4. MERKEZ BANKASI’NIN MANEVRA ALANI AZALIYOR
TCMB şu anda sıkı para politikasıyla enflasyonu kontrol altına almaya çalışıyor. Ancak dışsal şoklar, bu süreci zorlaştırıyor. Petrol fiyatlarının kalıcı şekilde yüksek seyretmesi durumunda, Merkez Bankası yeni faiz artışları yapmak zorunda kalabilir.
Bu da iç piyasada tüketimi baskılar, kredi faizlerini artırır, reel sektördeki toparlanmayı zorlaştırır. Yani petrol fiyatı Türkiye’de yalnızca enflasyonu değil, aynı zamanda büyümeyi de yavaşlatabilir.
5. TÜRKİYE’NİN JEOPOLİTİK AÇMAZI: DENGECİ POLİTİKALAR YETERLİ Mİ?
İran ile sınır komşusu olan Türkiye hem tarihsel hem de ekonomik olarak bu ülkeyle derin bağlara sahip. Öte yandan İsrail ile de son yıllarda normalleşme süreci yürütülüyor. Türkiye ayrıca NATO üyesi ve Batı ekseninde duruyor. Bu da Türkiye’yi Orta Doğu’da sık sık “denge unsuru” olmaya zorluyor.
Ancak denge siyaseti, enerji krizlerini engellemeye yetmiyor. Çünkü Türkiye enerji ithalatında bu ülkelere bağımlı olduğu sürece, savaşın bedelini siyasi olarak değil, ekonomik olarak ödüyor.
Ayrıca bölgesel istikrarsızlıklar, Türkiye’nin savunma harcamalarını artırıyor, mülteci baskısını büyütüyor ve dış yatırımcı gözünde ülkeyi “riskli coğrafya” olarak konumlandırıyor.
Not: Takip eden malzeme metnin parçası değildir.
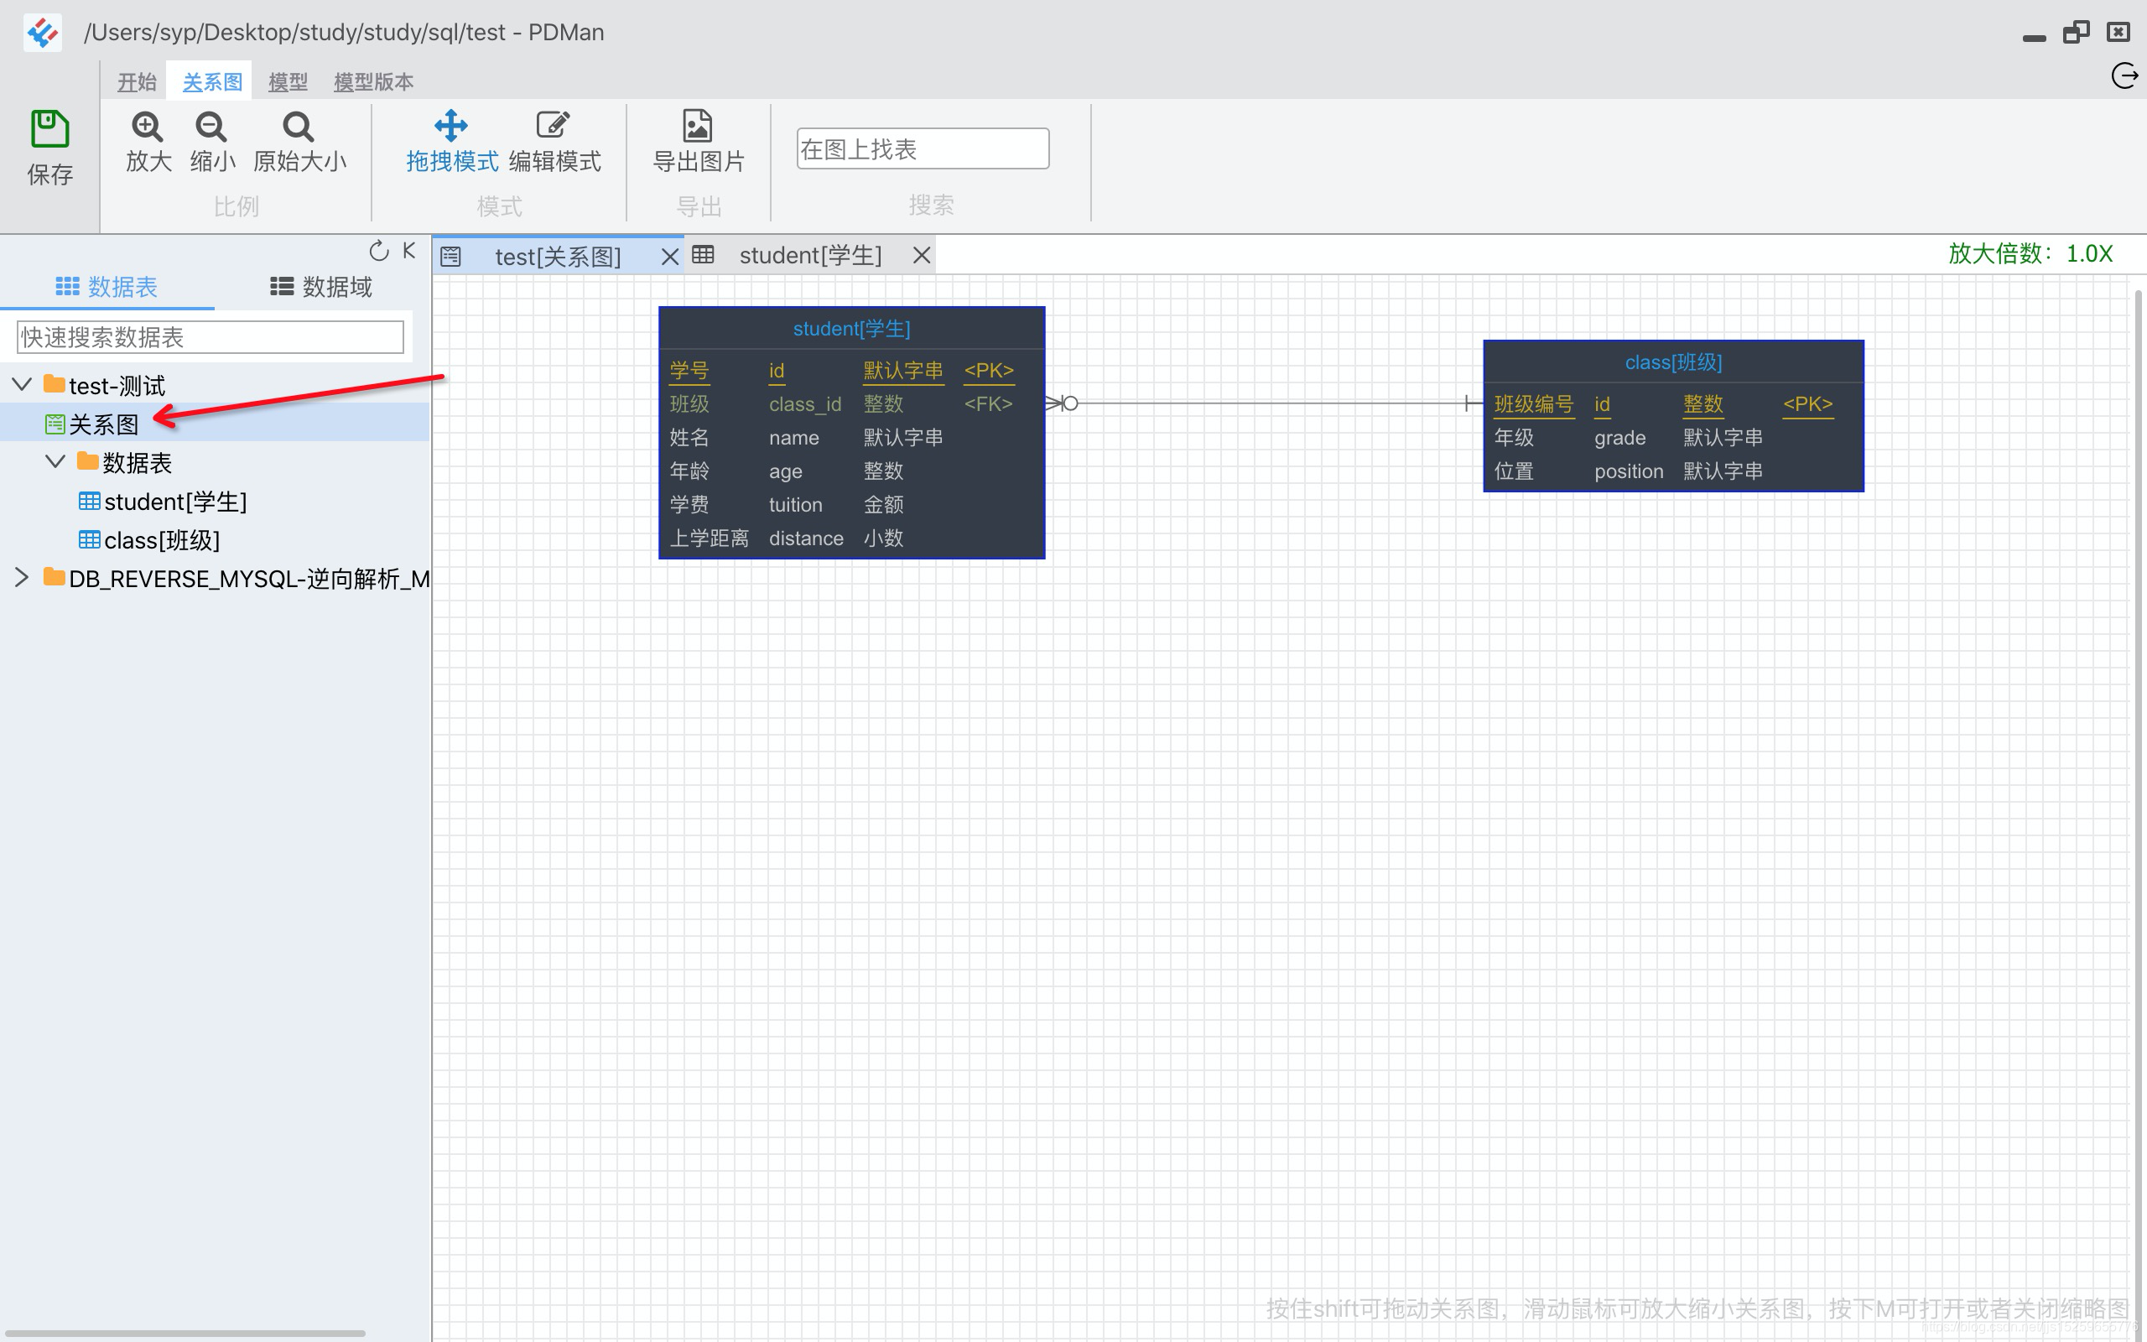The image size is (2147, 1342).
Task: Close the student[学生] tab
Action: point(922,257)
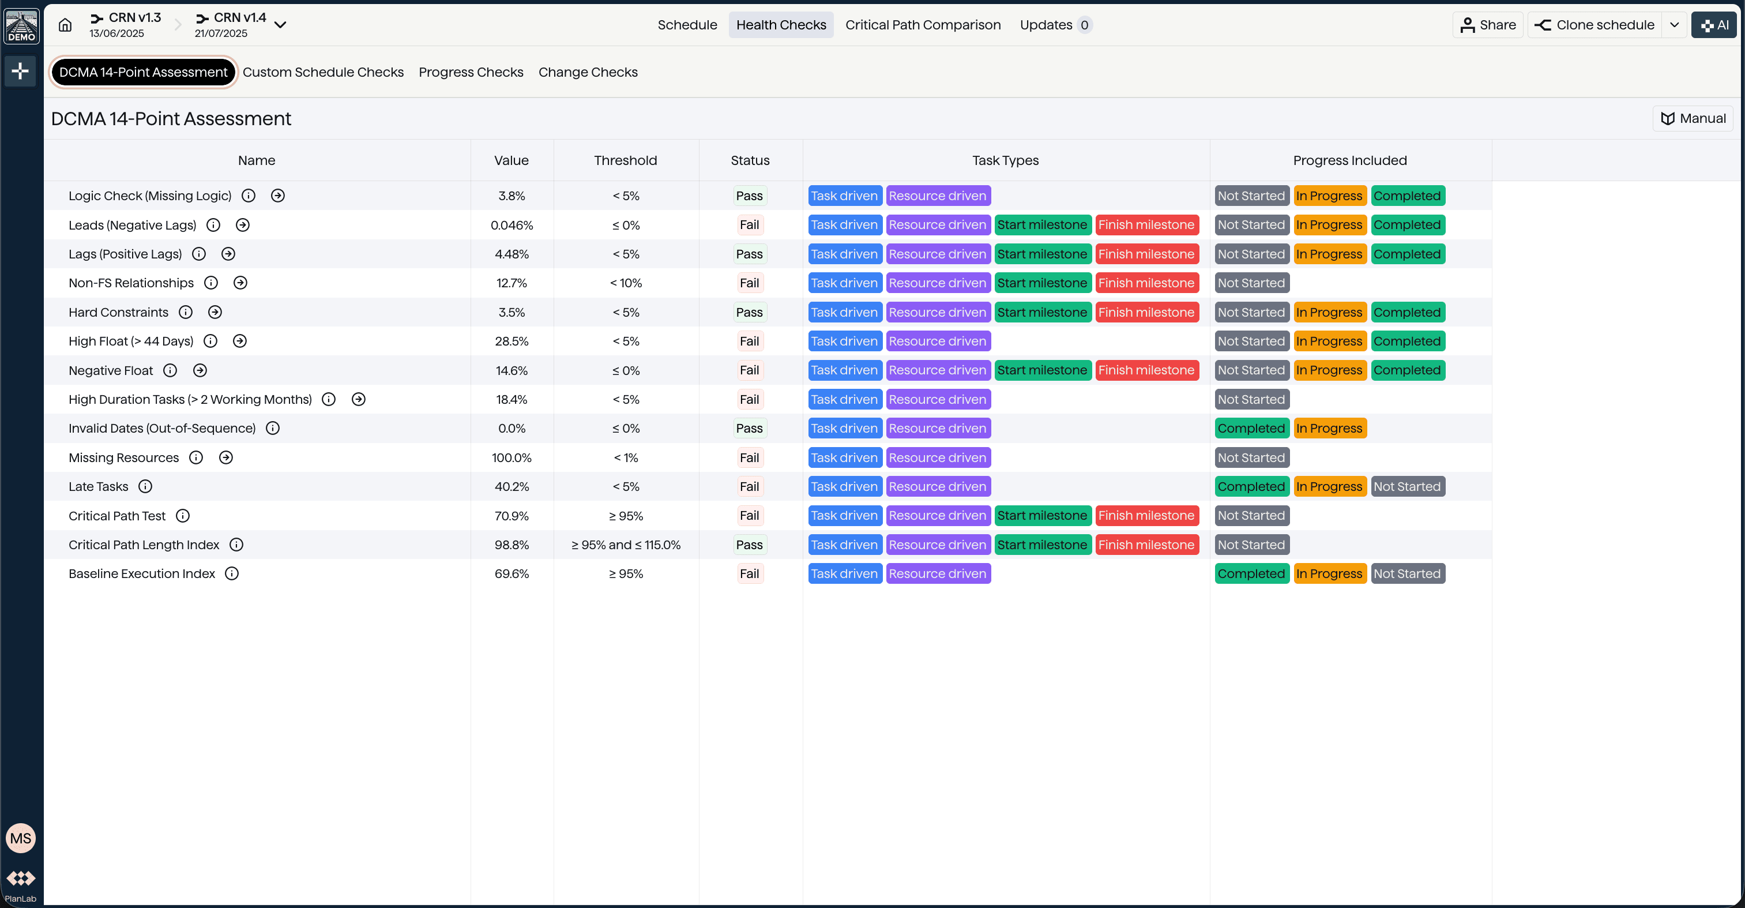Open the AI assistant button
1745x908 pixels.
[1714, 24]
Yani güvenlik riski, doğrudan ekonomik riskle birleşiyor.
6. TURİZM, İHRACAT VE YATIRIM ORTAMI: GÖLGEDE KALAN ETKİLER
Petrol fiyatlarındaki yükseliş, sadece enerji değil, turizm, ihracat ve doğrudan yatırımlar gibi Türkiye’nin kırılgan ama değerli kalemlerini de etkiliyor:
Turizm: Orta Doğu’da savaş riski arttıkça, Türkiye’ye yakınlığı nedeniyle turistler rotalarını değiştirebilir. Güvenlik algısı sarsılırsa, yaz sezonu olumsuz etkilenebilir.
İhracat: Petrol girdili üretim maliyetleri artarsa, ihracatçı firmalar dünya pazarında rekabet gücünü kaybedebilir.
Yatırımlar: Jeopolitik riskler yükseldikçe, yabancı sermaye Türkiye’ye daha temkinli yaklaşır. Döviz girişi azalır, borsa dalgalanır.
SONUÇ: PETROL FİYATI YÜKSELDİKÇE, TÜRKİYE’DE SADECE DEPO DEĞİL, EKONOMİNİN TEMEL DENGESİ SARSILIYOR
İran-İsrail hattında yaşanan her sıcak gelişme, aslında Türkiye ekonomisinin ne kadar dışa bağımlı ne kadar kırılgan bir yapıda olduğunu tekrar tekrar gözler önüne seriyor. Ateşkesin ne kadar sürdüğü değil, gerilimin ne kadar sürdüğü belirleyici olacak.
Türkiye için bu sürecin anlamı:
Enerji fiyatlarının daha uzun süre yüksek kalacağı,
Enflasyonla mücadelenin daha çetin geçeceği,
Döviz kurunun yeniden baskı altına gireceği,
Hane halkının harcamalarının daha da kısıtlanacağı bir dönem demektir.
Peki ne yapılabilir?
Türkiye’nin bu tarz dış şoklara karşı kırılganlığını azaltması için:
Yenilenebilir enerji yatırımlarına hız vermesi,
Enerji ithalatında kaynak çeşitlendirmesi yapması,
Enerji verimliliği politikalarını artırması,
Tarım, ulaştırma ve sanayide yerli üretimi desteklemesi gerekiyor.
Aksi halde her Orta Doğu krizinde, sadece sınırlarımızda değil, cebimizde de patlama etkisi yaşanır.